Wednesday, September 27, 2006

Apres IOM, le Deluge!

I came across the following in an MM&M NewsBrief yesterday:
[FDA's] Division of Drug Marketing, Advertising & Communication (DDMAC) has added a second DTC review group to meet soaring demand for advertising approvals, said DTC group leader Melissa Moncavage.

DDMAC fielded 9,285 consumer promotions in 2005 --– up from 8,417 in 2004 and 6,099 in 2003. The number of DTC ads submitted is expected to climb again for 2006.
"The number of DTC ads submitted is expected to climb again for 2006," reports MM&M. You think?

I plotted these numbers in the chart below and added an estimate for 2006, noting that PhRMA's Guiding Principles for DTC, which call for submission of all DTC ads to the FDA for approval before release, became effective January 1, 2006.


PhRMA's principles are voluntary, but in 2005, Astrazeneca proposed a mandatory requirement for pharmaceutical companies to submit all direct-to-consumer advertising to the U.S. Food and Drug Administration for review prior to its use (see "FDA DTC Hearings Day 2"). AstraZeneca's original proposal suggests several tradeoffs desired by the industry. For example, AZ proposed that any pre-approved ad should be exempt from a subsequent finding by the FDA that the advertisement is misleading or inaccurate.

I estimated 15,000 DTC ads based on the fact that "the agency received 39,153 pieces of professional promotion for review in 2005," according to MM&M. At least half as many DTC pieces as professional pieces must be produced by the drug industry.
[BTW, 39,153 different and unique professional promotional pieces is a remarkable achievement if you consider the 80/20 rule of promotion, which states that 80% of your effort should be focused on the top 20% of prescribers. The AMA doctor finder has 690,000 physicians in its database. 20% of that number is about 140,000, which means that practically every 3-4 doctors may get their own unique promotional piece designed especially for them! The drug industry in other words is achieving near one-to-one marketing as far as physicians are concerned!]
The MM&M NewsBrief ends with this:
The addition of the second DTC review team, first reported in The Pink Sheet, has fueled discussion between the agency and industry of a possible increase in PDUFA user fees. DDMAC also maintains four review groups dedicated to professional advertising.
While a recent Institute of Medicine (IOM) report was critical of the FDA and called for changes in DTC advertising (see "IOM Report Calls for DTC Moratorium"), it does not support increasing User Fees to cover FDA costs. In fact, the IOM suggests that User Fees be scaled back and that the agency get more direct funding form the government.

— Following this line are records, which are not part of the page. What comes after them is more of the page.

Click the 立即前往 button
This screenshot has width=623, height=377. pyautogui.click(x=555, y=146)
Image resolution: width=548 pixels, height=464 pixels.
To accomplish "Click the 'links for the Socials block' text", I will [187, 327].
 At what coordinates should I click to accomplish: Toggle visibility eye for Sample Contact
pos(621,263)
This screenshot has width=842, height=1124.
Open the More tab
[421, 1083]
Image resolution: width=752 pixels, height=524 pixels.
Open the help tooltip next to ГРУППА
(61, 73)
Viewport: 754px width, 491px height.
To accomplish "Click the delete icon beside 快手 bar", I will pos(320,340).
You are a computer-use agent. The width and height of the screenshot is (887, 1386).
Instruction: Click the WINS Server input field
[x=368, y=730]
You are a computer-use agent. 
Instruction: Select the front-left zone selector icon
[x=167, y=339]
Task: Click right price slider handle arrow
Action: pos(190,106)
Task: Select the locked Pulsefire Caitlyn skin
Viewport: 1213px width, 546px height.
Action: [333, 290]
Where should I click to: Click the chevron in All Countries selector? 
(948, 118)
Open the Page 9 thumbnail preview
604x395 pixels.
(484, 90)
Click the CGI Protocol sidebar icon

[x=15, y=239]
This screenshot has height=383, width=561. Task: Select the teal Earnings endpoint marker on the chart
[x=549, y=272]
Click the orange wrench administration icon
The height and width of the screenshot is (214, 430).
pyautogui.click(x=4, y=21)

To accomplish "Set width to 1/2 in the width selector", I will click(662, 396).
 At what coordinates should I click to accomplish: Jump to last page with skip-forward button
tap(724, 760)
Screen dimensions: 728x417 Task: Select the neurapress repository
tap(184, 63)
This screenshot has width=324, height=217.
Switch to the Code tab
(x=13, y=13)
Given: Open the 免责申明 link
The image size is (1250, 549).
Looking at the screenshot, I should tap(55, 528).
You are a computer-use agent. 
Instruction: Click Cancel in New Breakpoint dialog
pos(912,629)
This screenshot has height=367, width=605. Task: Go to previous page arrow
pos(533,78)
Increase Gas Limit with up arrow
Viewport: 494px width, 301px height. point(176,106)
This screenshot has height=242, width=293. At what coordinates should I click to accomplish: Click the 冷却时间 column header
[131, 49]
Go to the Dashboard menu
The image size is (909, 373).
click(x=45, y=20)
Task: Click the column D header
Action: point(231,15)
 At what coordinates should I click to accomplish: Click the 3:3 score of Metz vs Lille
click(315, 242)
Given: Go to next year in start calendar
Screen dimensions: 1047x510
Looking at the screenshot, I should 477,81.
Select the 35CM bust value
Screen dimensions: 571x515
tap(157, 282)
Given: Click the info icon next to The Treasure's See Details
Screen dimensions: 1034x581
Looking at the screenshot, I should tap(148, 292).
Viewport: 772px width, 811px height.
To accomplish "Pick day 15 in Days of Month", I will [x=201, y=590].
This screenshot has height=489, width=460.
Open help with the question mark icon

What's next? Mandatory Review of Professional Advertising?
"DDMAC also maintains four review groups dedicated to professional advertising," reports MM&M. "The agency received 39,153 pieces of professional promotion for review in 2005."
That's about 10,000 pieces per review group or 3,000 pieces per reviewer (about the same number as the DTC reviewers would have to process). To review all these pieces, a reviewer would have to process about 15 pieces per work day.

I don't know how realistic this is. It sounds like too heavy a workload to me. There are sure to be mistakes made. IMHO, therefore, the FDA should not cave in to industry demands that a pre-approved ad be exempt from a subsequent finding by the FDA that the advertisement is misleading or inaccurate.

1 comment:

  1. It is quite clear that the ratio of ads to staff leads to insufficient review. Expect more misleading ads. Research on the accuracy of drug ads has been clear on this point. Look up Loke, Cooper & Schriger, or Villanueva for examples pertaining to poor accuracy of journal ads -- I am less familiar with research addressing DTC ad accuracy, but I don't know why they would be any more accurate than ads targeted to docs.